● Given passage:
┌──

Gunmen kidnap staff and a baby from hospital in Nigeria

Officials say attackers abducted up to eight people from a hospital in Kaduna State, northwest Nigeria.

Nigeria security
Authorities said security officers were working to rescue those kidnapped from the hospital [File - Olamikan Gbemiga/AP]

Gunmen kidnapped up to eight people, including the one-year-old child of a nurse, from a hospital’s staff residential quarters in northwest Nigeria, while assailants simultaneously attacked a nearby police station, police and hospital officials said.

Kaduna state has been hit by a wave of kidnappings for ransom by armed men. Zaria, where the National Tuberculosis and Leprosy Centre hospital is located, has been particularly hard-hit, and the attack was the third on the hospital.

The attack in the early morning hours of Sunday lasted for roughly an hour, hospital spokesperson Maryam Abdulrazaq told Reuters news agency.

She said six people had been abducted: two nurses, one with her one-year-old child, a laboratory technician, a security guard and one other staff member.

Police gave the number of hostages as eight.

“So far, (there was) no ransom demand,” Abdulrazaq said. “We have not heard from the bandits since they took them away.”

In a separate statement, Kaduna police spokesman Muhammed Jalige said that a “large number” of armed men from the same group attacked the divisional police headquarters at roughly the same time “in an attempt to overrun the officers on duty”.

└──

● Material provided:
┌──

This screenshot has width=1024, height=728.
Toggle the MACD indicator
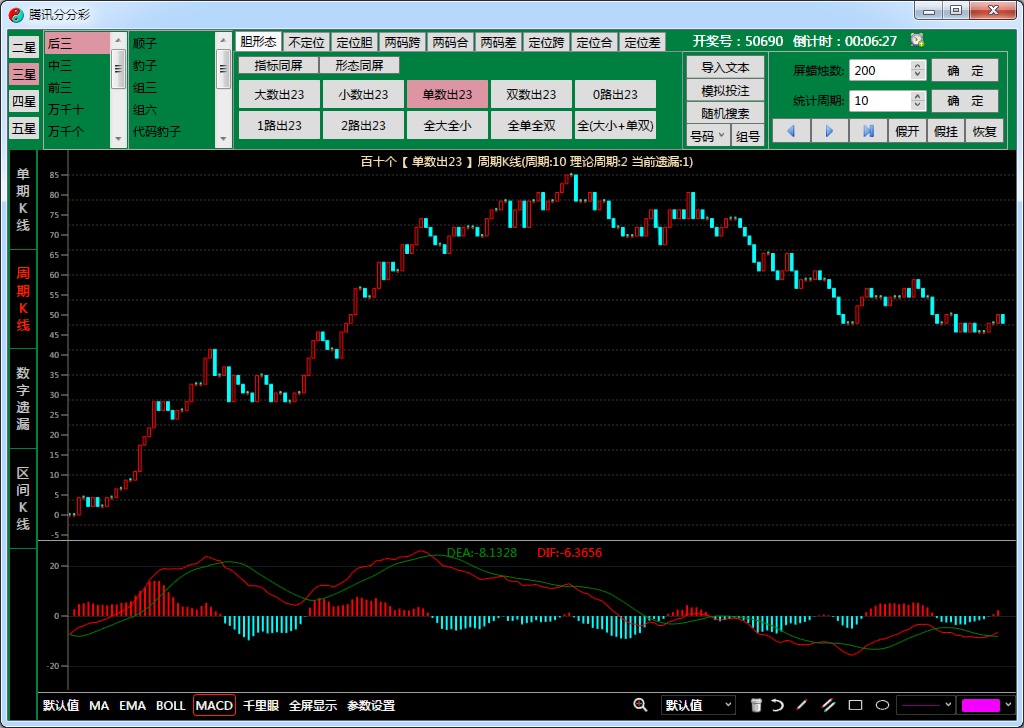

└──

● Exercises to complete:
**a.** Answer these questions from the hospital kidnapping report:
(i) In which town is the National Tuberculosis and Leprosy Centre hospital located?
(ii) Roughly how long did the attack on the hospital last?
(iii) Who spoke for the Kaduna police about the attack on the police headquarters?
**b.** Decide whether each statement agrees with the hospital kidnapping report, and back each answer with the report's own words:
(i) The hospital had been attacked before this incident.
(ii) The kidnappers had asked for a ransom.
(iii) The attack took place on a Saturday evening.
**c.** Carry on the hospital kidnapping report from the end of its last paragraph.

● Your responses:
**a.**
(i) Zaria
(ii) Roughly an hour
(iii) Muhammed Jalige

**b.**
(i) Yes: "the attack was the third on the hospital."
(ii) No: "So far, (there was) no ransom demand"
(iii) No: "in the early morning hours of Sunday"

**c.**
Jalige said police repelled the attack after a heavy exchange of gunfire, injuring some of the attackers. Police recovered dozens of shell casings from rifles and machine guns.

He said officers were working to rescue those kidnapped from the hospital.

Criminal groups, known as “bandits” by the authorities, terrorise parts of the northwest and centre of Nigeria.

They attack villages, steal cattle and kidnap people for ransom.

They operate from camps in the Rugu forest, which sprawls across Zamfara, Katsina, and Kaduna states in Nigeria, as well as Niger.

Most are motivated by material gain, although some have sworn allegiance to armed groups in northeast Nigeria, hundreds of kilometres away.

Recently there has been a spate of attacks by such groups against schools and universities, with mass abductions of students for ransom.

More than 800 students have been abducted since December, at least 150 of whom remain missing.